Mal, Allahü teâlânın verdiği bir nimettir. Ahireti kazanmak, mal ile   olur. Dünya ve ahiret, mal ile intizam bulur, rahat olur. Hac, cihad   sevabı mal ile kazanılır. Bedenin sıhhat, kuvvet bulması, mal ile olur.   Başkasına muhtaç olmaktan insanı koruyan maldır. Sadaka vermek,  akrabayı  görüp gözetmek, fakirlerin imdadına yetişmek mal ile olur.  Mescitler,  okullar, hastaneler, yollar, çeşmeler, köprüler yaparak,  asker  yetiştirerek insanlara hizmet de mal ile olur.

 Peygamber efendimiz, (İnsanların en iyisi, onlara faydası çok   olanıdır) buyuruyor. (Kudai)

 İnsanlara yardım etmek için çalışıp para kazanmak, nafile ibadet   etmekten daha çok sevaptır. Cennetin yüksek derecelerine mal ile   kavuşulur.

 Mal kıymetli olduğu için, malı israf etmek, telef etmek haramdır.  Dine  uymayan israf, haramdır. Mürüvvete [insanlığa] uymayan israf,  tenzihen  mekruhtur. Bu konudaki hadis-i şerif meali şöyledir:

(Malı telef etmek haramdır, malı uğrunda öldürülen şehittir.) [Taberani]

 Mal kıymetli olduğu için Kur’an-ı kerimde mal ve can ile cihad  edenler  övülmektedir. (Nisa 95)

 Allahü teâlâ, Habibine verdiği nimetleri hatırlatırken, malsız iken   Ona, kimseye muhtaç olmayacak kadar, mal verdiğini bildirmektedir. (Duha )

 Büyükler, (Mal, gurbette vatandır. Fakirlik vatanda gurbettir. Bir   kimse, fakirse, nerede olursa olsun gariptir) buyuruyor. Mal, silah   gibidir. Kullanmasını bilmeyen, onunla kendisini helak edebilir. Bu   bakımdan mal, kimisi için iyi, kimisi için kötüdür. Kimisini zenginlik,   kimisini fakirlik azdırır.

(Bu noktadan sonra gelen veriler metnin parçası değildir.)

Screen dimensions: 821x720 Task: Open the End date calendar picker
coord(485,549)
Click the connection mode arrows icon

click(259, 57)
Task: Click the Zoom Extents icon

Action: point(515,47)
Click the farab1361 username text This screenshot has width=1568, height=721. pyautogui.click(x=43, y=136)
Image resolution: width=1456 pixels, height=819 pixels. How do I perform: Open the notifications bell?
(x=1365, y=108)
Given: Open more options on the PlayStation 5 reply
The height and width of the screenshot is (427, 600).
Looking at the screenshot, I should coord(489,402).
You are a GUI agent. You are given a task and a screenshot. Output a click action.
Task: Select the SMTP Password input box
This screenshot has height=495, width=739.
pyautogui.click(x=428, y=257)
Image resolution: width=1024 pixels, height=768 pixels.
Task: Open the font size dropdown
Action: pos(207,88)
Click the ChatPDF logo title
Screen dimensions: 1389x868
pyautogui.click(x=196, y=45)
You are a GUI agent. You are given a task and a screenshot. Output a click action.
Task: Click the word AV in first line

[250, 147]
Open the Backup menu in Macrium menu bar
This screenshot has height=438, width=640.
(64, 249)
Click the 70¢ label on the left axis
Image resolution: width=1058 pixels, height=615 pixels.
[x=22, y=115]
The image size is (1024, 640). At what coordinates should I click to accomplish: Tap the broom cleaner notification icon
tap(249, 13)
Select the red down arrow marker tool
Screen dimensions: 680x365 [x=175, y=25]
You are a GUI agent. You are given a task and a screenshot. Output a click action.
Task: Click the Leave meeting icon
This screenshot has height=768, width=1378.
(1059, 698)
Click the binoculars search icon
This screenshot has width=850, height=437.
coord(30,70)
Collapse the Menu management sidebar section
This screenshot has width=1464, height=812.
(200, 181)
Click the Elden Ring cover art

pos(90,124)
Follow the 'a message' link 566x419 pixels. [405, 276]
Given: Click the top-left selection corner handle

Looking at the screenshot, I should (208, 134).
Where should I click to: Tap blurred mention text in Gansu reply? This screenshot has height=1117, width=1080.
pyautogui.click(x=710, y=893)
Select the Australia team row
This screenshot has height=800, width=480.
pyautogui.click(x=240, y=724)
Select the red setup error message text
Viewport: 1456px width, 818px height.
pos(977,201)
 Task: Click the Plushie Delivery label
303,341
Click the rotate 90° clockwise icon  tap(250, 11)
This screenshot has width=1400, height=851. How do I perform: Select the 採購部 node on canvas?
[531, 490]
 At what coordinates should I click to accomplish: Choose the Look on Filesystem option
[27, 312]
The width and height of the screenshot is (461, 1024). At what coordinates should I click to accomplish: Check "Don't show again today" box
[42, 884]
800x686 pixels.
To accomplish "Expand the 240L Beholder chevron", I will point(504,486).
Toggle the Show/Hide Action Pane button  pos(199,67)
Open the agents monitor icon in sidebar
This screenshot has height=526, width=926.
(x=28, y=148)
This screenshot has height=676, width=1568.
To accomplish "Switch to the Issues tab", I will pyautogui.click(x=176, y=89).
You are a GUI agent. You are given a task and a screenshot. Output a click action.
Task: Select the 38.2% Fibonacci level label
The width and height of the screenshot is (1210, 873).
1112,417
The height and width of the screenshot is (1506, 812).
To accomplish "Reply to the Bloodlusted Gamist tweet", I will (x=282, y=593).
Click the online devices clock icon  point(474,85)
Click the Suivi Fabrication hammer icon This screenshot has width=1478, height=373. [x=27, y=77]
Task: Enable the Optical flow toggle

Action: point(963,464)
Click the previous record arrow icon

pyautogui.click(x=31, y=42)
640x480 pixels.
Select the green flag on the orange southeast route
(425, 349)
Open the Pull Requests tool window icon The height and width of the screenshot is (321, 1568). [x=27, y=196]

Mal ve çocuklar, Allahü teâlâyı anmaktan alıkoyarsa, hüsrana sebep olur.   (Münafikun 9)

 Mal sevgisi, insanı azdırabilir. Az kimse bunun zararından kurtulduğu   için kötü zenginler tenkide maruz kalmıştır. Kur’an-ı kerimde mealen   buyuruluyor ki:

(Malı pek çok seviyorsunuz.) [Fecr 20]

 (Altını, gümüşü [parayı] biriktirip Allah yolunda harcamayana elim   azap vardır.) [Tevbe 34]

 (Mal ve çocuklarınız, Allah’ı anmaktan alıkoyarsa, hüsrana   uğrarsınız.) [Münafikun 9]

 (İnsan zengin olunca azar.) [Alak 6-7]

 Zengin olan herkes azmaz. Fakat çok kimse azdığı için böyle   buyurulmuştur. Mal herkesi azdırsaydı, Cenab-ı Hak, Hazret-i İbrahim’i,   Hazret-i Süleyman’ı ve daha birçok salih kimseyi zengin etmezdi.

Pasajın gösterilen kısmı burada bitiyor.